= To do =
A. According to the passage on disaster recovery, why was the control plane for the DR solution built on Windows Azure?
B. Render the records from the line that contains "Identify the location" up to and including the line that contains "center [114, 31]." as a JSON list of strings, with one string per line and blank lines omitted.

= Passage =
================

Cloud Insights from Brad Anderson, Corporate Vice President, Windows Server & System Center
Part 7 of a 9-part series. Today’s post is the 2nd of two sections; to read the first half, click here.
As an industry we have worked on disaster recovery (DR) and high availability (HA) solutions for – well, it seems like forever. There has been a lot of good work done in this space, but one thing that has always stood out to me has been the fact that, for any enterprise to truly establish a solid DR solution, the costs have been incredibly high. So high, in fact, that these costs have been totally prohibitive; you could argue that building a complete DR solution is a luxury reserved for only the largest organizations.
One thing that I admired about Microsoft before joining the company – and something that I have come to appreciate even more since working here – is the relentless effort we make to simplify challenges and problems, to make the solutions approachable for all, and to deliver the solutions at an economical price.
With Windows Server 2012 R2, with Hyper-V Replica, and with System Center 2012 R2 we have delivered a DR solution for the masses.
This DR solution is a perfect example of how the cloud changes everything.
Because Windows Azure offers a global, highly available cloud platform with an application architecture that takes full advantage of the HA capabilities – you can build an app on Azure that will be available anytime and anywhere. This kind of functionality is why we made the decision to build the control plane or administrative console for our DR solution on Azure. The control plane and all the meta-data required to perform a test, planned, or unplanned recovery will always be available. This means you don’t have to make the huge investments that have been required in the past to build a highly-available platform to host your DR solution – Azure automatically provides this.

================

= Data for this exercise =

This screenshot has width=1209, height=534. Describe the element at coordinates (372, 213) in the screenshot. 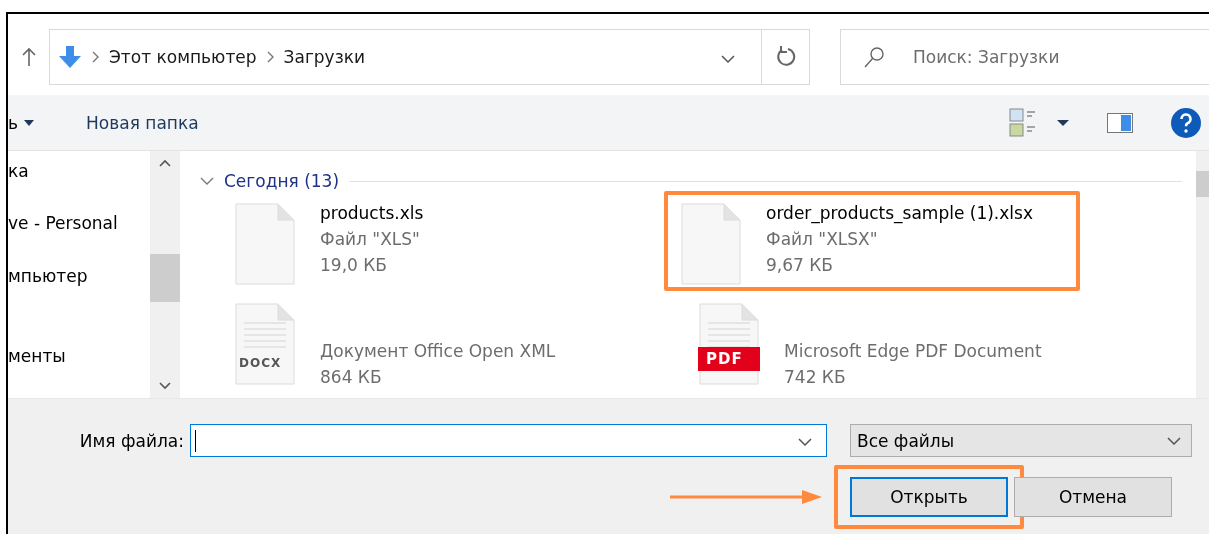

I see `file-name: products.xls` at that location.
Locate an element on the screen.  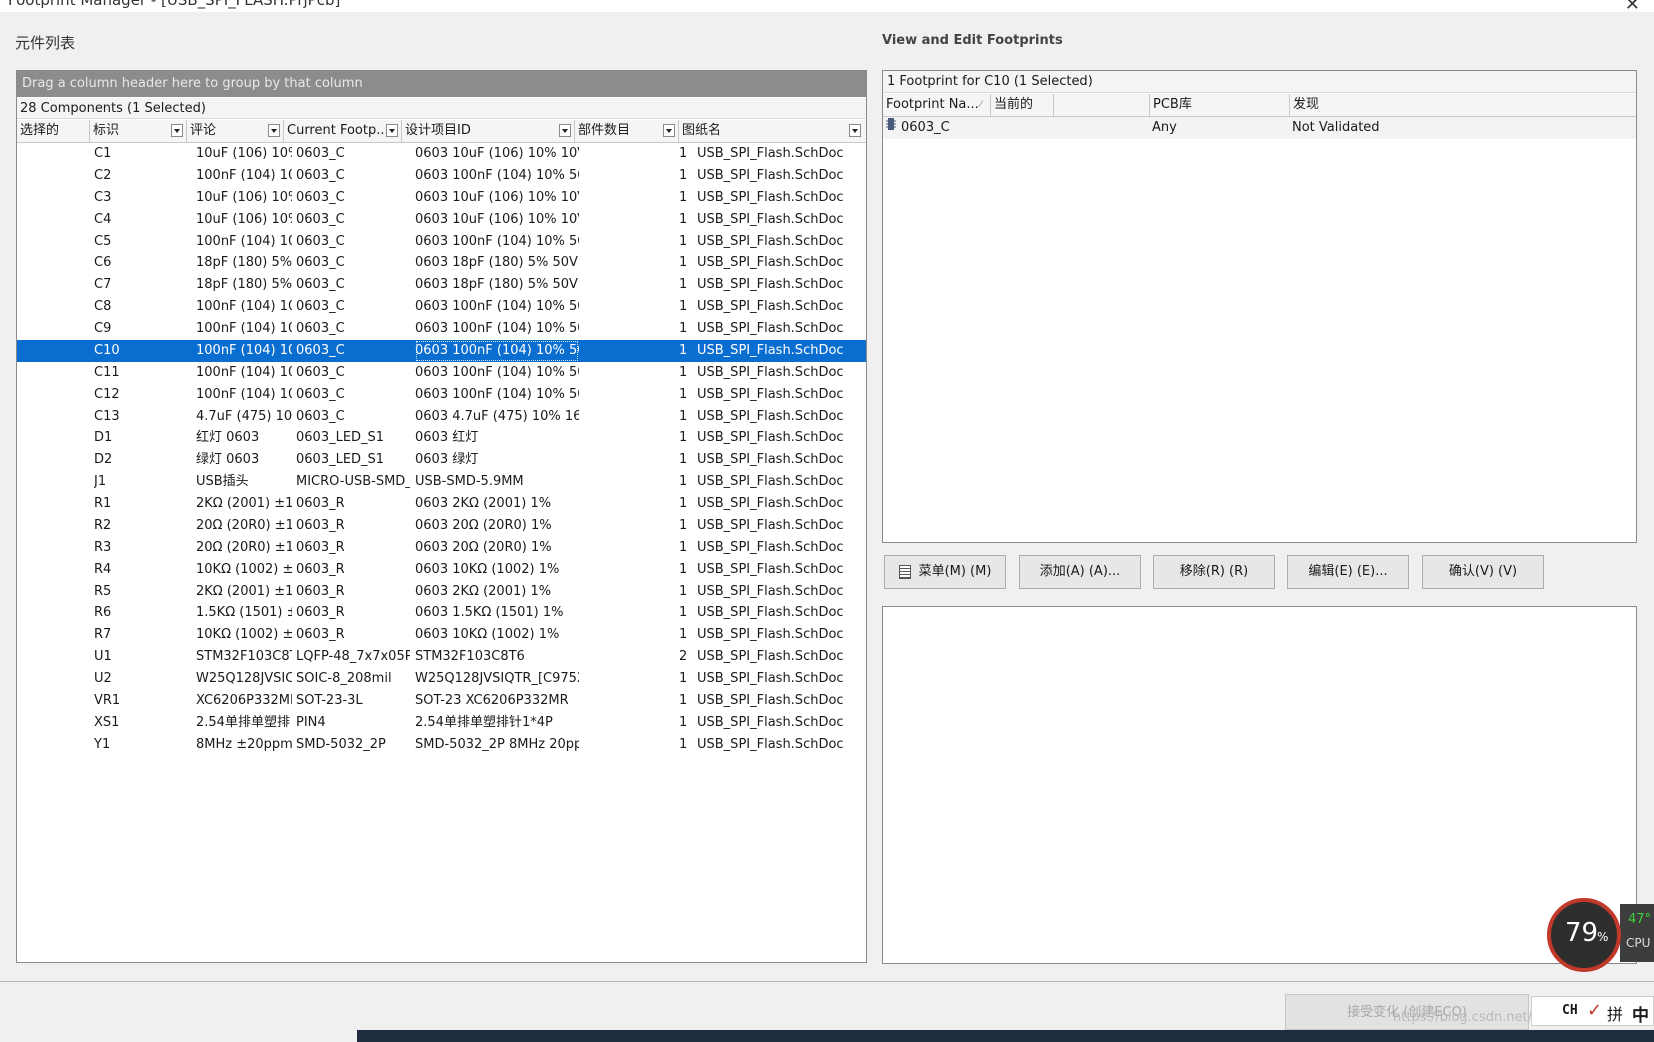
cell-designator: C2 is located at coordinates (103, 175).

================

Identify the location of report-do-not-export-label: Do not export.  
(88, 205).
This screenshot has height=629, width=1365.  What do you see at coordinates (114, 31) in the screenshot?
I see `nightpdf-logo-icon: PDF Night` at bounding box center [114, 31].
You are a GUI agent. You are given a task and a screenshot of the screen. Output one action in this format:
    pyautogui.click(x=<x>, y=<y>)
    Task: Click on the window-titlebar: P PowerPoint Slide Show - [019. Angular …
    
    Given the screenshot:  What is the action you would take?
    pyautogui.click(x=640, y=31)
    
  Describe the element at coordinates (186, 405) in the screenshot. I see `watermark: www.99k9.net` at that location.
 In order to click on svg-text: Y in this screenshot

================

= Exercise solutions =
A. Windows Azure offers a global, highly available cloud platform. Because of this, the control plane and all the metadata needed for a test, planned, or unplanned recovery will always be available. Customers therefore do not have to make the large investments once required to build their own highly available platform to host a DR solution.

B.
[
  "Identify the location of report-do-not-export-label: Do not export.  ",
  "(88, 205).",
  "This screenshot has height=629, width=1365.  What do you see at coordinates (114, 31) in the screenshot?",
  "I see `nightpdf-logo-icon: PDF Night` at bounding box center [114, 31]."
]